I'll be happy to post my setup for any kind soul willing to assist, but a ready, known-to-work setup would be fantastic, and benefit others in the future with similar problems.

The message is improved (slightly) in Remove unnecessary fork in HandshakingTAConnector by DaveCTurner · Pull Request #85107 · elastic/elasticsearch · GitHub (8.2). More generally, 8.x is better than 7.x in very many ways, so I'd recommend going to 8.x if at all possible.

To break the message down, this means we connected to a node at 172.16.0.149:9307 and the node reported that its canonical "publish" address was 10.40.4.2:9300, but we could not connect to this node at 10.40.4.2:9300.

There could be many explanations for this but the most common one is that you're trying to use a Docker bridge network across hosts: the Docker docs say:

Bridge networks apply to containers running on the same Docker daemon host. For communication among containers running on different Docker daemon hosts, you can either manage routing at the OS level, or you can use an overlay network.

If it's not that, you'll need to dig deeper into your Docker networking setup. These Elasticsearch docs might help too.

Thanks David,

That cannot be the answer, because the already running v5 cluster uses bridge networking as well. Unless something has changed from v5 to v7.

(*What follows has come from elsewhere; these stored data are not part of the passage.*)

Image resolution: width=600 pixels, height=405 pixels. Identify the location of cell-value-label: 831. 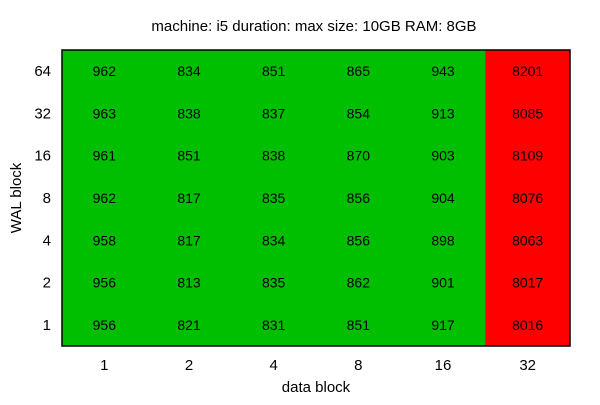
(274, 325).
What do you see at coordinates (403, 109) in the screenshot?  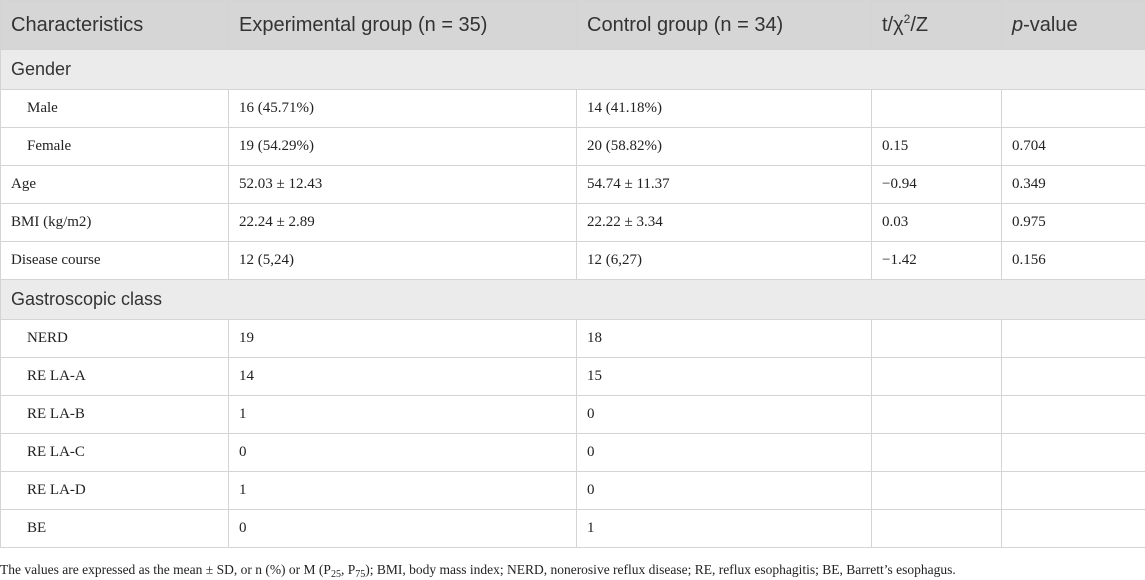 I see `experimental-value-cell: 16 (45.71%)` at bounding box center [403, 109].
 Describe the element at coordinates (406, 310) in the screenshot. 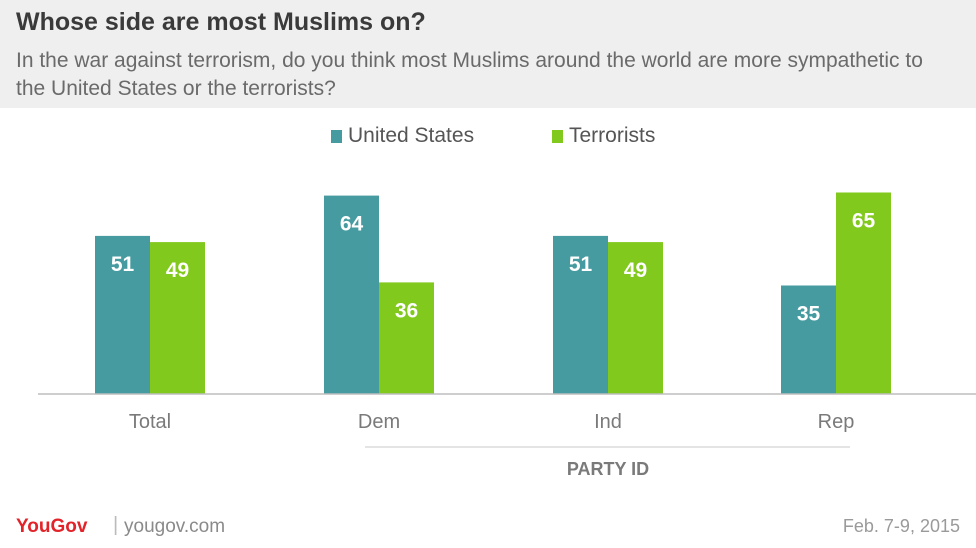

I see `data-label-terrorists-dem: 36` at that location.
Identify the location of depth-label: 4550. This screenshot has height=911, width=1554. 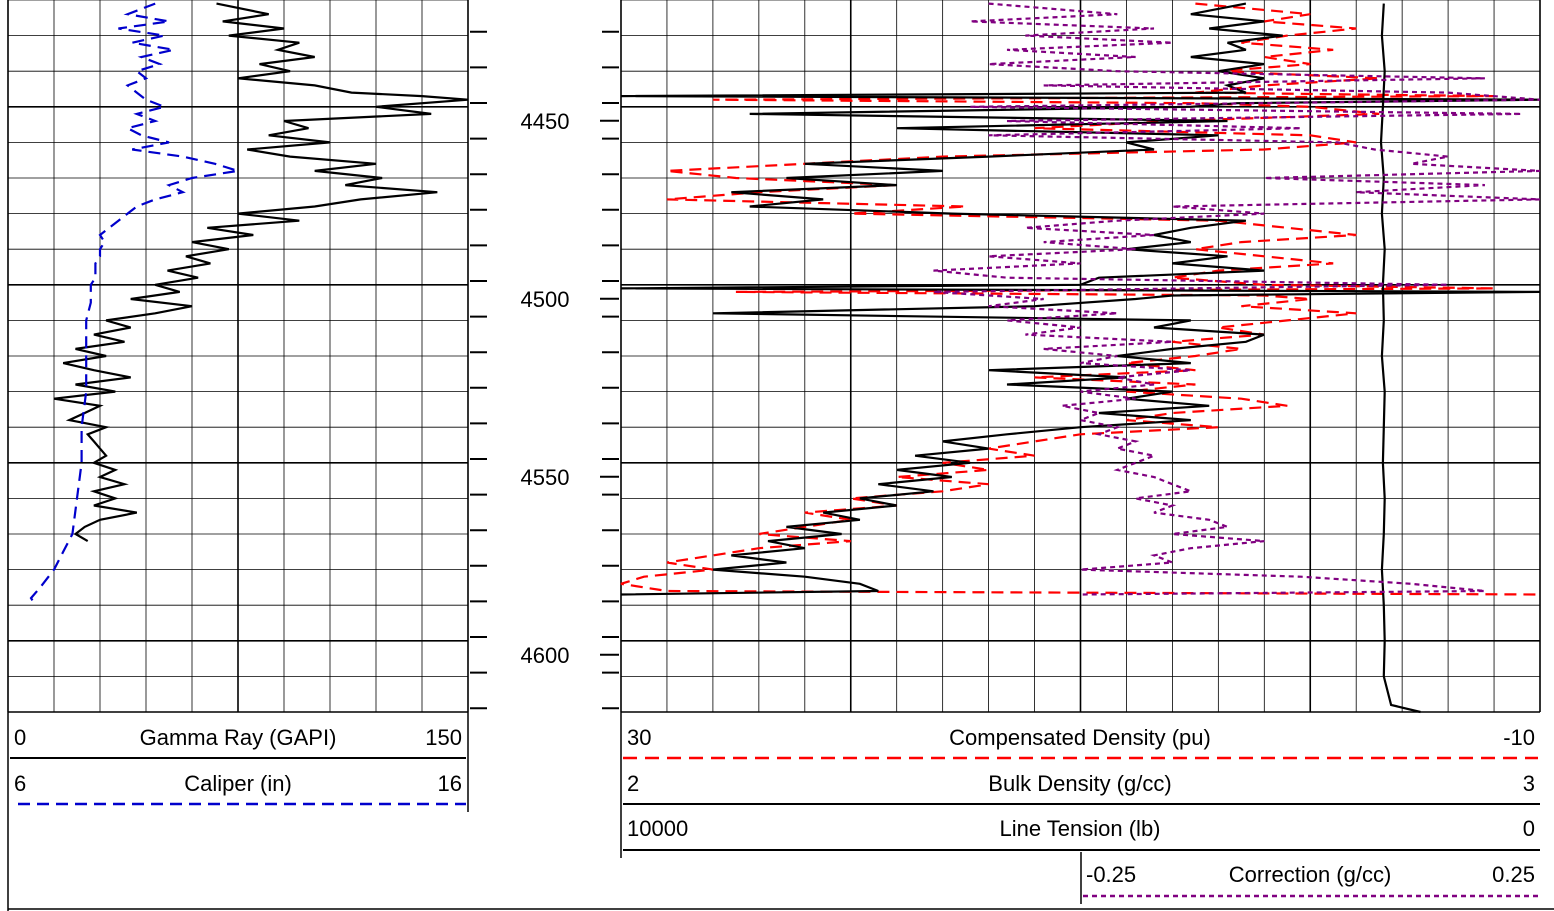
(546, 478).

Additionally, I have network.publish_host=<HOST_IP_ADDRESS> in both nodes.

Elasticsearch is perhaps not seeing this configuration? The node mentioned in this message definitely has a publish address of 10.40.4.2:9300 at which it's not accessible. If its publish address were 172.16.0.149:9307 then I think it'd work.

This topic was automatically closed 28 days after the last reply. New replies are no longer allowed.